Rewrite the following rows as a numbered list, omitting blank lines: begin at the row that contains "Given: Click the new document icon in gedit" and stop after the row that contains "Action: point(201,10)". Include no other rows.
※ ※ ※
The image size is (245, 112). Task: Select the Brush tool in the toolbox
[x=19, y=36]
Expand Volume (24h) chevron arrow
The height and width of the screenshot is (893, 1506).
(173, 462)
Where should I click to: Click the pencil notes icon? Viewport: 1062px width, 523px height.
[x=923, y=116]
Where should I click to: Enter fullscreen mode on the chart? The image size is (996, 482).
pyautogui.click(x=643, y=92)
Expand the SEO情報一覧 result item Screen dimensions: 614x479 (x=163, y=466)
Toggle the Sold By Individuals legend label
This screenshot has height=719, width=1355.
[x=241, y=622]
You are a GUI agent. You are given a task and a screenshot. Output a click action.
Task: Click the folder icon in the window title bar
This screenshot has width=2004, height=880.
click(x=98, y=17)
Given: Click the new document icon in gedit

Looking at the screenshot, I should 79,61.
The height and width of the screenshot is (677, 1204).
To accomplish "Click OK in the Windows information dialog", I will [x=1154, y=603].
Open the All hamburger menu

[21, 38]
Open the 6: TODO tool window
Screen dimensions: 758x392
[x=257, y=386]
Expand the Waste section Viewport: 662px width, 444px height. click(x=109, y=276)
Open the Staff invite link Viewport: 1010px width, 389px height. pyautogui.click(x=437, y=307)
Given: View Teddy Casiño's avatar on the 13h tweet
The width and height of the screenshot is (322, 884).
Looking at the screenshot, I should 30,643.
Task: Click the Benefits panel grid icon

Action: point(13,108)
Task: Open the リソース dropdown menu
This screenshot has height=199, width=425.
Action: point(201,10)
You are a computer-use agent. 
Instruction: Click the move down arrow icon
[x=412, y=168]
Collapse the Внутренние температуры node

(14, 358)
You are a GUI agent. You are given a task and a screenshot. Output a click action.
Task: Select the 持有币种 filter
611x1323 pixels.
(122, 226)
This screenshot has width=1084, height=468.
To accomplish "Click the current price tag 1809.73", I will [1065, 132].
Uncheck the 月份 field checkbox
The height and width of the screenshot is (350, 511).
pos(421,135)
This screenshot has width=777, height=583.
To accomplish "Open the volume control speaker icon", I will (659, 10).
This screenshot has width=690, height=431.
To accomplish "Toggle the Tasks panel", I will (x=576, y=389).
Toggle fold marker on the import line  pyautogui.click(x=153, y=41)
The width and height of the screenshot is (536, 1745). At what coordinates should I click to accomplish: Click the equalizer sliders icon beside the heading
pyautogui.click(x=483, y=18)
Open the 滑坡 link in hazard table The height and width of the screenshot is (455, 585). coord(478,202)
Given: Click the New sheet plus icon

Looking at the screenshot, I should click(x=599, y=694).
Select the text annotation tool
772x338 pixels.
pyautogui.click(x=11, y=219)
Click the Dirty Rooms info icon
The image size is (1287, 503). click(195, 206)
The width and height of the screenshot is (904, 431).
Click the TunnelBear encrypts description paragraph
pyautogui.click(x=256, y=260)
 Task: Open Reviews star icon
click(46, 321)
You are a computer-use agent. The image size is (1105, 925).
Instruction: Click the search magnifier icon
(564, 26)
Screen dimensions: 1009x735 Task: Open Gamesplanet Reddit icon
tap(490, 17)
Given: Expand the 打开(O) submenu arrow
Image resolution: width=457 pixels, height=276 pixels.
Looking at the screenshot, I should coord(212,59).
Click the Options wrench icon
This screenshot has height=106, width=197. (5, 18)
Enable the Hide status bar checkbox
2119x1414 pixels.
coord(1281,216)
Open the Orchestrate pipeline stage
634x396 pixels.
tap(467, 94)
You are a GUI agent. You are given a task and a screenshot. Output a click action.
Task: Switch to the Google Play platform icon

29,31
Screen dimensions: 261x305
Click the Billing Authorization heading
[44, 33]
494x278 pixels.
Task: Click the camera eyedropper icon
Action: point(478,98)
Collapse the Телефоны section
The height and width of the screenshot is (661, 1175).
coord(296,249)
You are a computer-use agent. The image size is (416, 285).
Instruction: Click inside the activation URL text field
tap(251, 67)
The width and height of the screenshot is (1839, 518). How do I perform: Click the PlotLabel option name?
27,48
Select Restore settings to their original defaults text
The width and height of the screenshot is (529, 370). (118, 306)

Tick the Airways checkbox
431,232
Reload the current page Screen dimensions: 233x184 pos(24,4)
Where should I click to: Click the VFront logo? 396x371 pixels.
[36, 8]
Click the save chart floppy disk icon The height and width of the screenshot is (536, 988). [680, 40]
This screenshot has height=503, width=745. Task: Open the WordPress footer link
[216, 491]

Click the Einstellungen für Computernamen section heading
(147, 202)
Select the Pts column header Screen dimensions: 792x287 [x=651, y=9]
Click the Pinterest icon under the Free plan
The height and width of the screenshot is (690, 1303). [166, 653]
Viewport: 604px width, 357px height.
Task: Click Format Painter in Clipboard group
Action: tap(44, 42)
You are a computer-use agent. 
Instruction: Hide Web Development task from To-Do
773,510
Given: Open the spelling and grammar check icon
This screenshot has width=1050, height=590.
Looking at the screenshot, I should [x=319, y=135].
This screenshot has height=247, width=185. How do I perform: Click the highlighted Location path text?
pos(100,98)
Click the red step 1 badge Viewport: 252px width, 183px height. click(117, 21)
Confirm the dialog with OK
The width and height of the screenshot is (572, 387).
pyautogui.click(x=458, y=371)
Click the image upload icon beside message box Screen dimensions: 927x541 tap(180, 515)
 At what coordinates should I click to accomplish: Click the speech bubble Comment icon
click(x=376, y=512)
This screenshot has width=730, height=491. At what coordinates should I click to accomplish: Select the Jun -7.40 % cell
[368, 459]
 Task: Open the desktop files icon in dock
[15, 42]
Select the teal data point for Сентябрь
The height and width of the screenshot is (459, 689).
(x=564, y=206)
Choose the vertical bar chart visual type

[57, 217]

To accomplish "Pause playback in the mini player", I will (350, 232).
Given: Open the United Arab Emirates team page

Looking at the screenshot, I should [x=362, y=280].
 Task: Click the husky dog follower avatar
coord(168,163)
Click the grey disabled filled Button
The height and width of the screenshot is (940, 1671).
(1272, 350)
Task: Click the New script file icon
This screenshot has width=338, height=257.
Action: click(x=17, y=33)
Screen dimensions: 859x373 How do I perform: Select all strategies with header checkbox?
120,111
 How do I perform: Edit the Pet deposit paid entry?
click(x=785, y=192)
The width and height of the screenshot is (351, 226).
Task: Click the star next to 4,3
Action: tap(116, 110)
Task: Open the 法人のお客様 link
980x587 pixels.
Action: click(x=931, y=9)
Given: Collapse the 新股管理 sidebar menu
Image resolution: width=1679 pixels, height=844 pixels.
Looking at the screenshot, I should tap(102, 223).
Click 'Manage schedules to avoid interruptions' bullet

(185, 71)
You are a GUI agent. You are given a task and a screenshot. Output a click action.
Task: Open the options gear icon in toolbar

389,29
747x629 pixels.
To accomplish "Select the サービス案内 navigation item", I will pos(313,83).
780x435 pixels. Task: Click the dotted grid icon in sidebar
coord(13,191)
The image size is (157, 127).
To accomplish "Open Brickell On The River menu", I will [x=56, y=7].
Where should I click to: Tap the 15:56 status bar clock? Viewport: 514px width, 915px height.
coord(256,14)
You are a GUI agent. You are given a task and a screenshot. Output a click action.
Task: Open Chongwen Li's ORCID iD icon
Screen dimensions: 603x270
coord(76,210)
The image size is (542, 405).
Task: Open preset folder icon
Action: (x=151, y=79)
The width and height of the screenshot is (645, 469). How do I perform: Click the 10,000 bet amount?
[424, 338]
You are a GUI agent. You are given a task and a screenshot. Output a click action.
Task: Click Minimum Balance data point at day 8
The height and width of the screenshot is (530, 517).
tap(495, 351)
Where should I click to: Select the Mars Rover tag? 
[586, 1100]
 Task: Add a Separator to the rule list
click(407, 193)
※ ※ ※
SOLUTION TO THE EXERCISE:
1. Given: Click the new document icon in gedit
2. Looking at the screenshot, I should 79,61.
3. The height and width of the screenshot is (677, 1204).
4. To accomplish "Click OK in the Windows information dialog", I will [x=1154, y=603].
5. Open the All hamburger menu
6. [21, 38]
7. Open the 6: TODO tool window
8. Screen dimensions: 758x392
9. [x=257, y=386]
10. Expand the Waste section Viewport: 662px width, 444px height. click(x=109, y=276)
11. Open the Staff invite link Viewport: 1010px width, 389px height. pyautogui.click(x=437, y=307)
12. Given: View Teddy Casiño's avatar on the 13h tweet
13. The width and height of the screenshot is (322, 884).
14. Looking at the screenshot, I should 30,643.
15. Task: Click the Benefits panel grid icon
16. Action: point(13,108)
17. Task: Open the リソース dropdown menu
18. This screenshot has height=199, width=425.
19. Action: point(201,10)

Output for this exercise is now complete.